You're trapped in a life felt, original human being capable of loving another being of the same gender and able to create meaning of his life. So you should do it, because honestly there's no other way to live happily. And being gay doesn't hurt you, your self imagine hurts you.
I guess it's not so bad. At least not as bad as I made it out to be originally. Just because I'm gay doesn't mean I have to pretend to be some way or prove it to anyone. It's just liking guys. I guess there's nothing bad about that
As we've all said you cannot really enjoy life if you are pretending to be someone else all the time - whether that is pretending to other people or pretending to yourself. The pretense would prevent any real connections to people at any level because you don't see yourself as part of those relationships.
That's why self-acceptance is so important, not just about sexuality, but also about our interests (however quirky or odd) and our habits or even dress sense. As Guff said we can always impose unrealistic perfectionist ideals on ourselves but that that just makes us miserable because that perfection is unreachable. I hope you realise that you don't have to be nor should you be so hard on yourself and that you should work on the things you can change rather than punishing yourself for what cannot be changed.
In relation to overcoming shyness, read through those sites and see if you can get any tips from people. I can't remember who made the suggestion here but the suggestion of focusing on just small talk with people (in a queue situation or something) which has no further implications will be a good way to build up your confidence. I know you don't like small talk but the point of trying it out is to make you more confident in speaking to people.
I really hope you are able to move on with your life and be happy whatever you end up doing.
I think that you don't really like yourself very much, and that doesn't have anything to do with being gay or not. You need to fix this before you can think clearly about your orientation.
I'm pretty well aware of my orientation and it was the source of much of my issues. Liking yourself has nothing to do with that as orientation is pretty simple to solve (at least for me).
But no I don't particularly like myself. My future doesn't look too good in all honesty. I recognize I'm a strange bird who likely won't have friends because of how odd he is. It's difficult to accept that fact but I'm getting used to it.

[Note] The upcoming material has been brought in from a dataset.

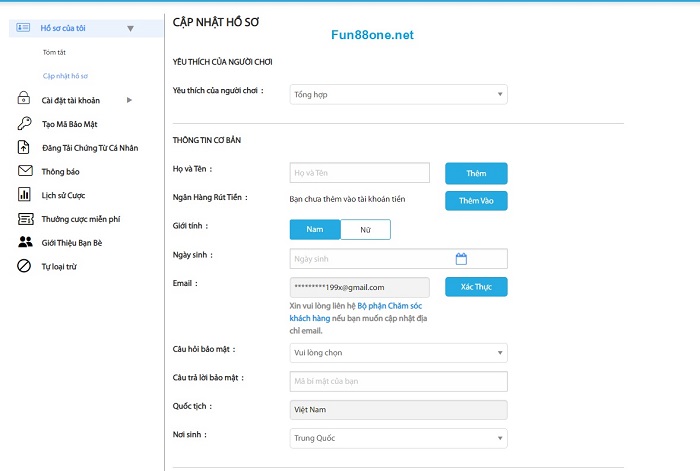The height and width of the screenshot is (471, 700).
Task: Click the envelope icon for Thông báo
Action: click(x=24, y=171)
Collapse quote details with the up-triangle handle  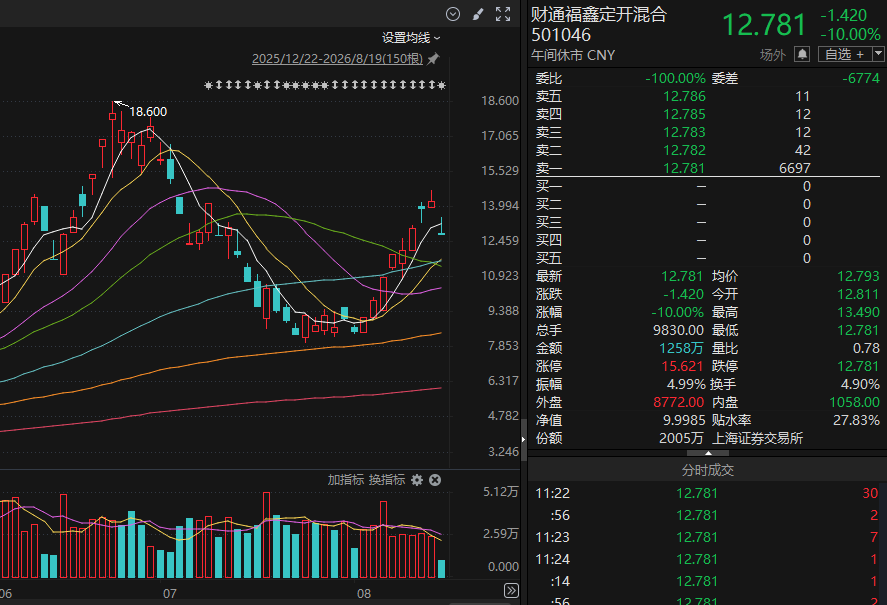coord(708,453)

I've been alone a good part of my life, what's some decades more?
---------- Post added 17th Nov 2016 at 11:07 AM ----------
It's not self acceptance that's the issue. It's knowing that others will never accept me for being myself. But it's something I'm slowly getting used to, like being alone. I knew I wouldn't expect to find others like me and I was right. You forget the fact that I'm simply too odd for anyone else. I guess I should stop trying to appeal to people, but in the process I won't make any friends by being myself (ironic really). Oh well.......can't win them all.
Well...the last 200+ posts or so have been nothing but numerous other people saying they accept you, so in my mind, thats a heck of a lot of effort put into people "not accepting" you hahah xD
With all respect that is due, these people don't know me in reality so their acceptance means nothing without first hand experience. It's merely a token gesture to be nice.
If you think all this is merely a token gesture to be nice then it is you don't understand what we are trying to do. We aren't here to be nice or as a token gesture. We are here to try and help you. Unfortunately, it doesn't seem that we have been able to.
Nothing you've said about yourself sounds odd enough to make it impossible to be friends. All you say is that you can't be friends with people but as friendship is a mutual thing without specifics your statements are just noise. From what you've said here, which admittedly might not be a comprehensive view of you (but then in some ways you've probably been more yourself here by speaking out than in real life), you don't seem odd at all. Just conflicted, depressed and determined to persecute yourself.